▸ WHAT YOU WILL DO
Every line of the entries with the word "screenshot" in it should be shown.

▸ DATA TO PROCESS
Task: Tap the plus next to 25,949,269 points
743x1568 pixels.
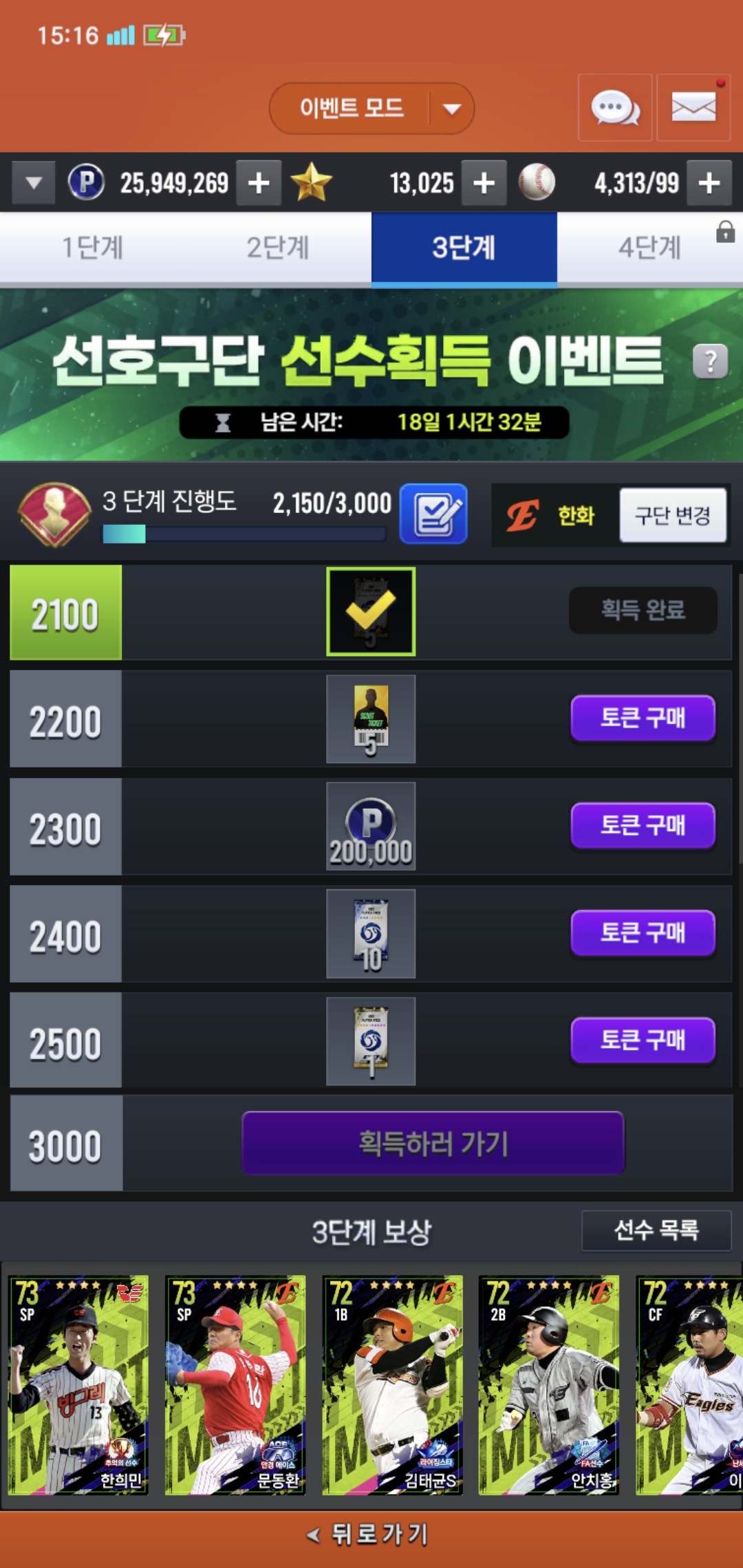Action: (259, 183)
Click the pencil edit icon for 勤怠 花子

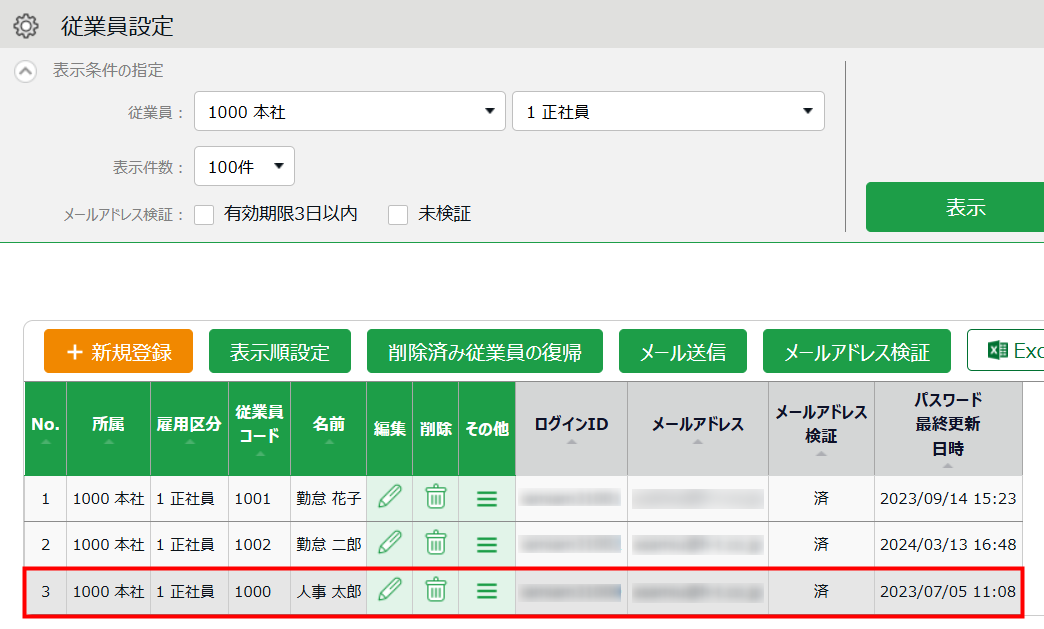pyautogui.click(x=389, y=498)
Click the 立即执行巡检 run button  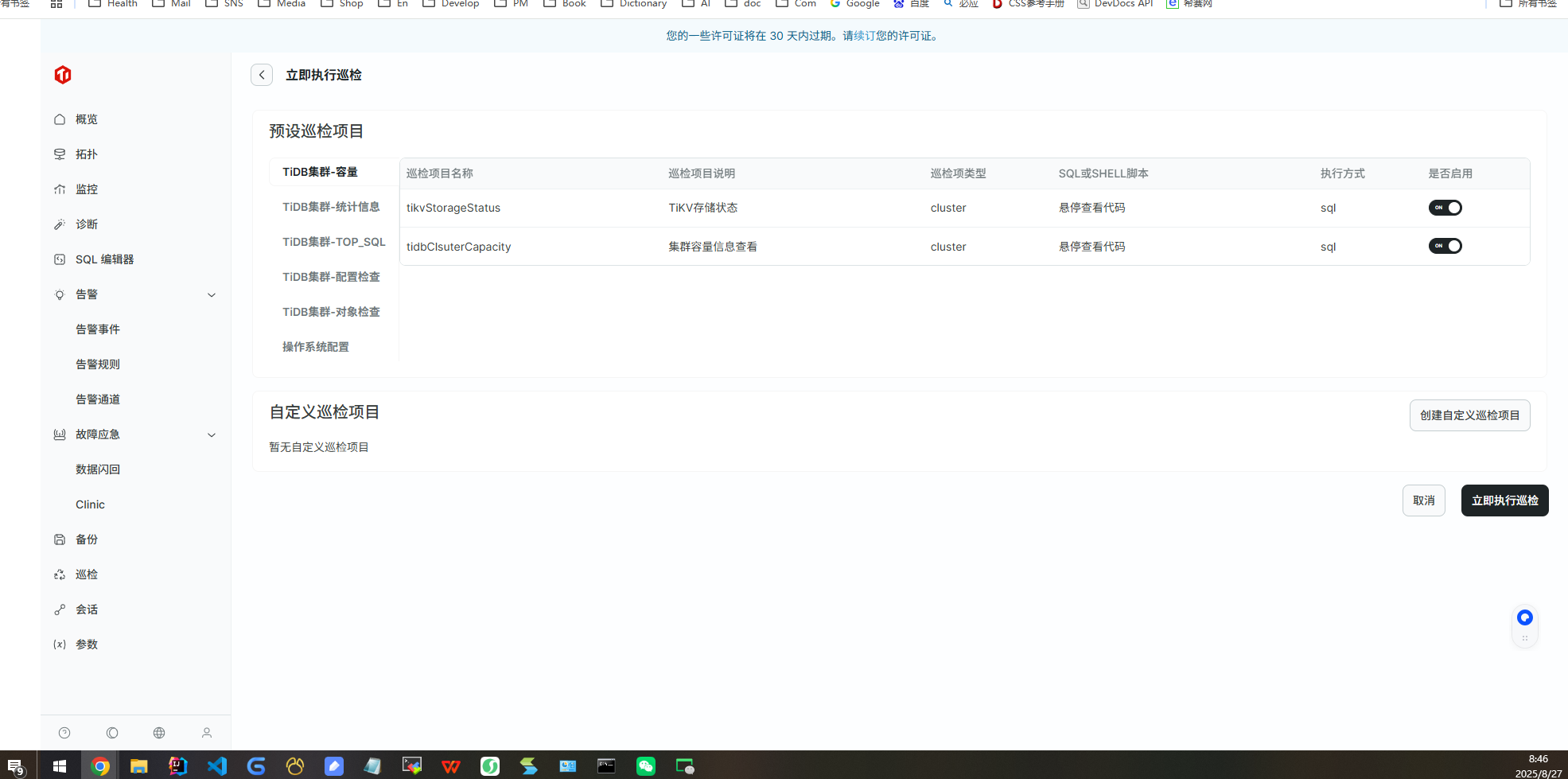click(x=1504, y=501)
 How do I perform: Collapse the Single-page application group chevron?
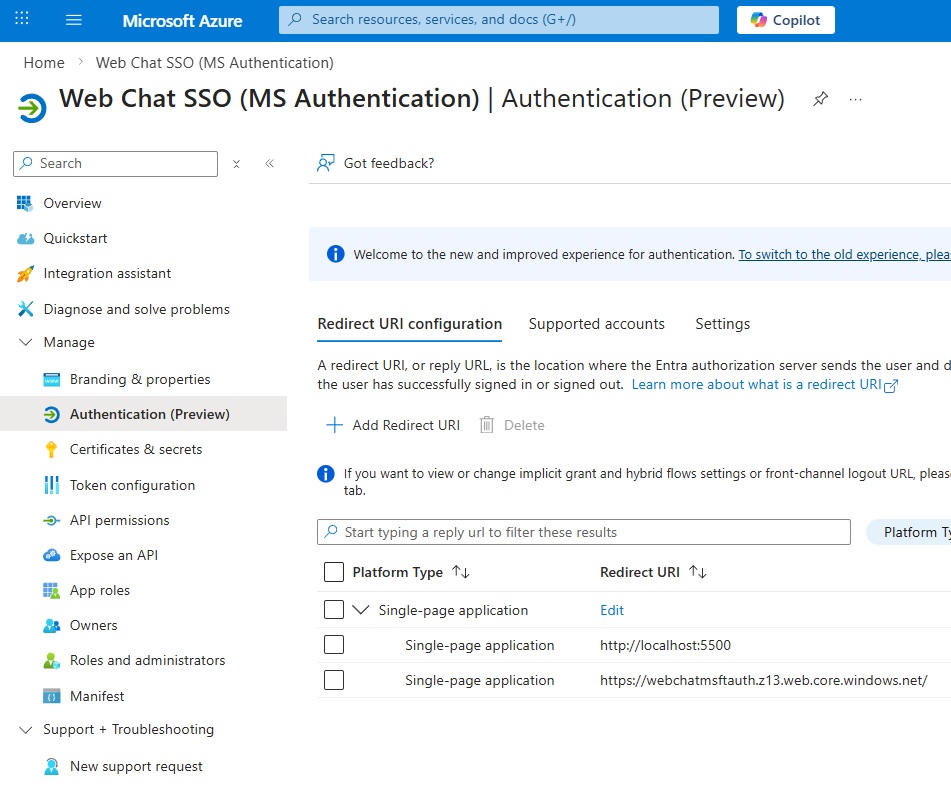[x=361, y=610]
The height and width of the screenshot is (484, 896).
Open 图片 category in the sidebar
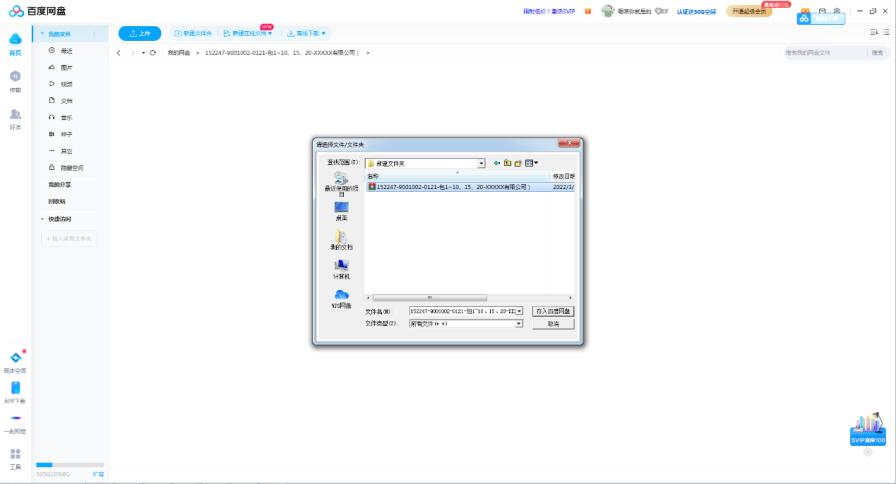pyautogui.click(x=66, y=67)
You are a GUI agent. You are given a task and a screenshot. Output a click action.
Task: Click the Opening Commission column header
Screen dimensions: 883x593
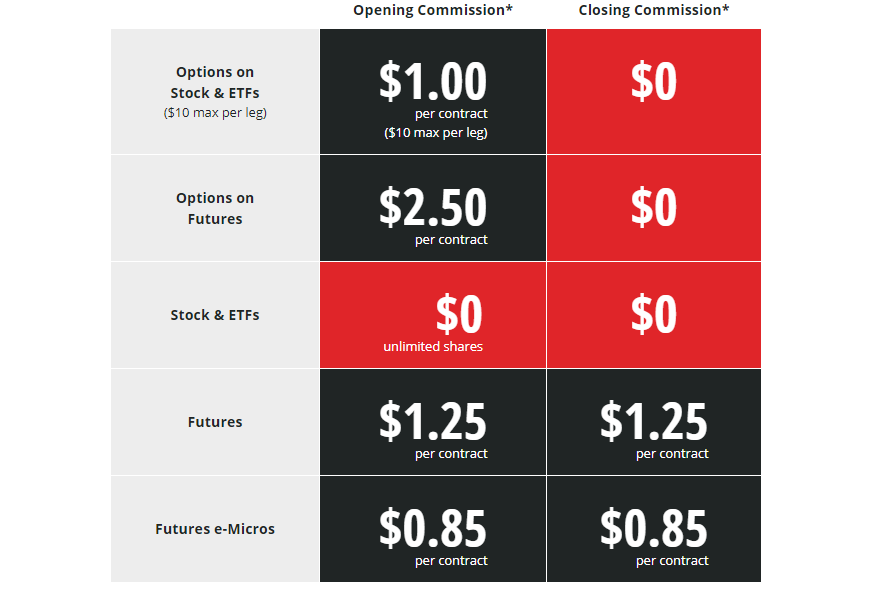(x=432, y=10)
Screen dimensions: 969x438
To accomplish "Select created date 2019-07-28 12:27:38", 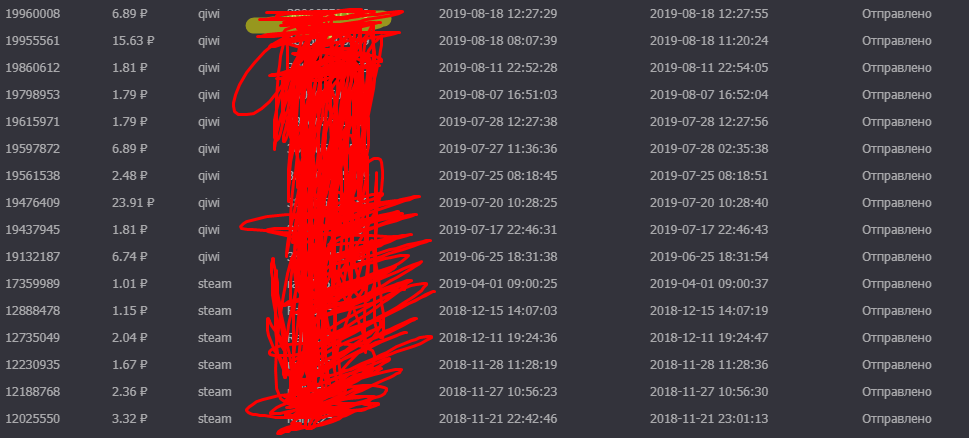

▸ FINISHED TASK
The height and width of the screenshot is (484, 896).
You are a GUI agent. You are given a task and a screenshot. Output a click action.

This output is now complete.